The dollar retreated against the real on Thursday, following the movement of the currency in international markets, given lower expectations that the Federal Reserve will start raising interest rates as early as June, but reduced losses throughout the morning amid persistent concerns about the political and economic situation in Brazil.

At 12:01 pm, the US currency fell 0.45 percent, to 3.1336 reais on the sale, after falling more than 1 percent and reaching 3.0764 reais in the session low. According to BM&F data, the financial turnover was around 22.4 million dollars.

“The dollar is weakening today as market players consider the risk that the dollar’s recent strength will slow the rate of interest rate hikes (in the US),” Scotiabank analysts Eric Theoret and Camilla Sutton wrote in a note to customers.

“In the most recent (Fed) minutes, the strength of the dollar was mentioned; the main concern is with the possibility of putting temporary downward pressure on inflation,” they added.

The dollar retreated globally in this session, as maintaining lower interest rates in the US would maintain the attractiveness of securities from other countries. That outlook gained more strength this morning after weak data on US retail sales.

But investors remained apprehensive in the Brazilian market, amid fears that political resistance to President Dilma Rousseff would further hamper fiscal adjustment. Doubts about the future of the Central Bank’s foreign exchange intervention program, scheduled to last until at least the end of this month, also supported concerns.

“The ‘queen volatility’ continues to reign,” said Correparti broker Jefferson Luiz Rugik.

BC

The day before, the uncertainty about the BC’s performance gained more body after the Treasury accepted, in an exchange auction for National Treasury Notes – Series B (NTN-Bs, securities adjusted for official inflation), offers for National Treasury Notes – Series A3 (papers indexed to exchange variation).

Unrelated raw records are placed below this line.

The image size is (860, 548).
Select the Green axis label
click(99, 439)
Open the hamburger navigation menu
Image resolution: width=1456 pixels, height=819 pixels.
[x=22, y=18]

The transaction helped raise the dollar in the past session, as investors who held these securities went to the market to hedge their exposure. In addition, the auction strengthened the perception that the government understands that the dollar should rise further.

“If the government thinks that the dollar may rise more, it is better to pay the exchange rate variation now than that which may come,” explained the securities trader of a national broker. This perception, in turn, reinforced expectations that the BC may not extend its daily intervention program.

“Before, you had the BC holding the exchange rate by leaps and bounds. Now, you have indicated that you are going to let the dollar go where it is needed to balance the economy,” he added.

The BC sold the total foreign exchange swap offer through this morning’s daily auction, placing the equivalent of $ 98 million on the market. 1,400 contracts were sold for December 1, 2015 and 600 for March 1, 2016.

The monetary authority also sold the full offer in the rollover auction for the swaps due on April 1. So far, about 32 percent of the total lot has been rolled out, which corresponds to 9.964 billion dollars.